■ DATA PROVIDED ■

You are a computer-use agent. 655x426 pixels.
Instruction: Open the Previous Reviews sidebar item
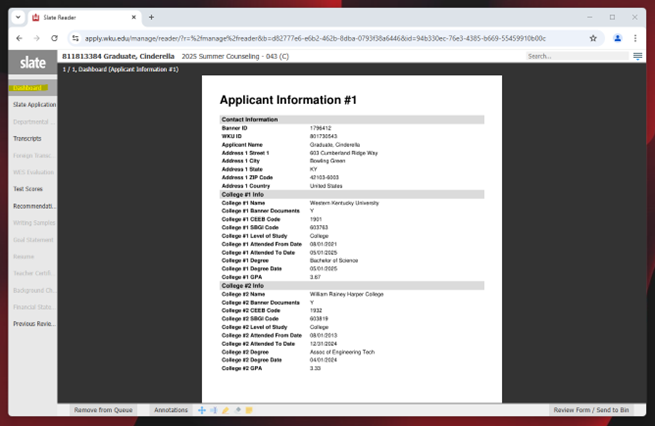pyautogui.click(x=34, y=324)
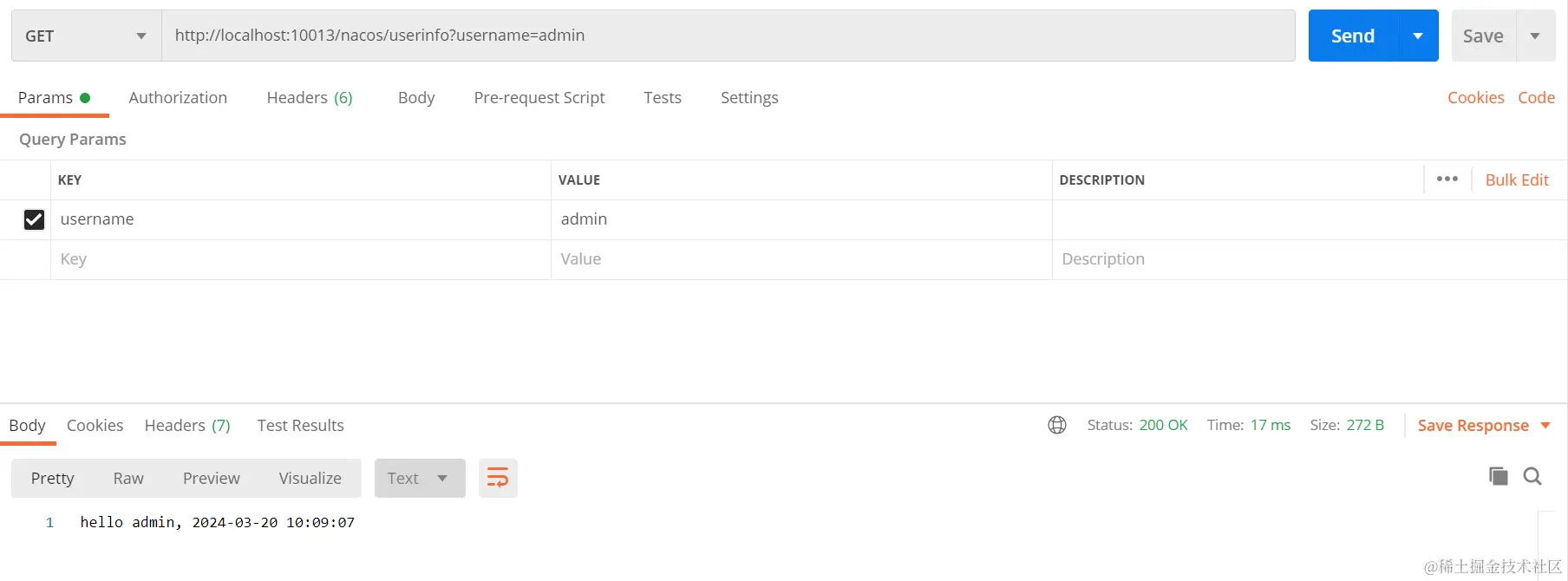Screen dimensions: 1568x581
Task: Expand the Send button dropdown arrow
Action: (x=1418, y=36)
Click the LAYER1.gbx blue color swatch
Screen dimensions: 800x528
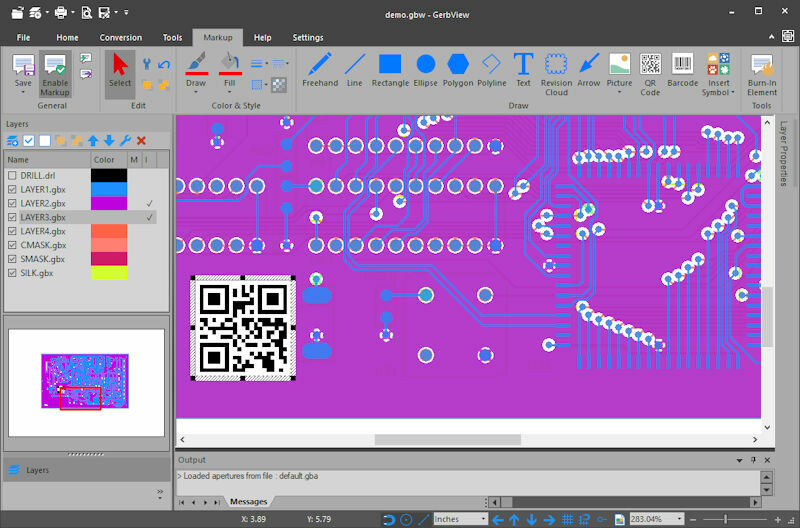tap(109, 189)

■ AIM OF THE TASK ■
Each entry above should be printed again word for word, with any picture dropped.

■ ANSWER TO THIS EXERCISE ■
You are a computer-use agent. 655x426 pixels.
Instruction: Open the Previous Reviews sidebar item
pyautogui.click(x=34, y=324)
Screen dimensions: 1568x581
Task: Expand the Send button dropdown arrow
Action: (x=1418, y=36)
Click the LAYER1.gbx blue color swatch
Screen dimensions: 800x528
tap(109, 189)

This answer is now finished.